In this quarter alone, Google said its capital expenditures were $12 billion, nearly double the amount from a year earlier, driven by massive investment in AI infrastructure including servers and data centers. Meanwhile, Microsoft is reportedly increasing its spending faster than its revenue, but it still doesn’t have enough data center infrastructure to deploy and run its AI models. And Meta’s investors did not react well to the news that the company would spend billions more than investors had expected on AI investments—which CEO Mark Zuckerberg insisted would yield rewards further down the line. 

Oh, and let’s not forget Amazon, which just invested billions in AI startup Anthropic and plans to spend $150 billion on AI data centers. And many deep-pocketed startups like OpenAI, Anthropic, and all of Elon Musk’s companies are also pouring money into the race (Musk recently posted on X that any company that isn’t spending $10 billion on AI this year won’t be able to compete). 

But Big Tech’s outsized AI spending habits put an interesting spin on another piece of AI news from last week. The U.S. Department of Homeland Security announced the Artificial Intelligence Safety and Security Board, which will advise it on protecting critical infrastructure—from power grids and internet service to airports—from potential AI threats. The 22-member board, required by President Joe Biden’s AI Executive Order announced in November 2023, is heavy with CEOs from the same deep-pocketed companies and startups powering today’s AI boom: Google’s Sundar Pichai; Microsoft’s Satya Nadella; Nvidia’s Jensen Huang; OpenAI’s Sam Altman; Dario Amodei from Anthropic; and the CEOs of Amazon Web Services, AMD, IBM, and Adobe. 

There were immediate criticisms of the board’s makeup, which notably does not include any significant open-source AI representation—that is, companies whose AI models are freely available (either fully or partly, depending on the license) so anyone can modify, personalize, and distribute them without restrictions. Interestingly, those absent include two companies with the deepest pockets: Meta, whose Llama family of models is released partly open (“We were snubbed,” posted Meta’s chief AI scientist Yann LeCun on X) and Musk’s xAI, whose Grok-1 model was released with an open-source license; Musk is also suing OpenAI for its lack of open-source models. But open-source advocates such as Hugging Face and Databricks are also missing. 

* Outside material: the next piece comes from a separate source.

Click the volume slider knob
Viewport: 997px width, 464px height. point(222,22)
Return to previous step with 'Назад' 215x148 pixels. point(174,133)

In an era in which the power to shape AI may ultimately be concentrated in the hands of the wealthiest tech companies, the question is: Who gets to decide whether and what kinds of AI systems are safe and secure? Can (and should) these companies be a part of regulating an industry where they have clear vested interests? 

Some, like AI researcher Timnit Gebru, say no: “Foxes guarding the hen house is an understatement,” she posted on X. But Alejandro Mayorkas, the Secretary of Homeland Security, told the Wall Street Journal that he was unconcerned that the board’s membership included many Big Tech execs. “They understand the mission of this board,” he said. “This is not a mission that is about business development.” 

Of course, a board dedicated to deploying AI within America’s critical infrastructure does need input from the companies that will be deploying it—which obviously includes hyperscalers like Google and Microsoft, as well as AI model leaders like OpenAI. But the debate between those who believe that Big Tech wants to snuff out AI competition and those who think AI regulation should limit open-source AI is also not new: It has been hot and heavy ever since OpenAI’sAltman testified before Congress in June 2023, urging AI regulation—which my colleague Jeremy Kahn wisely said would be “definitely good for OpenAI” while others called his lobbying “a masterclass in wooing policy makers.” 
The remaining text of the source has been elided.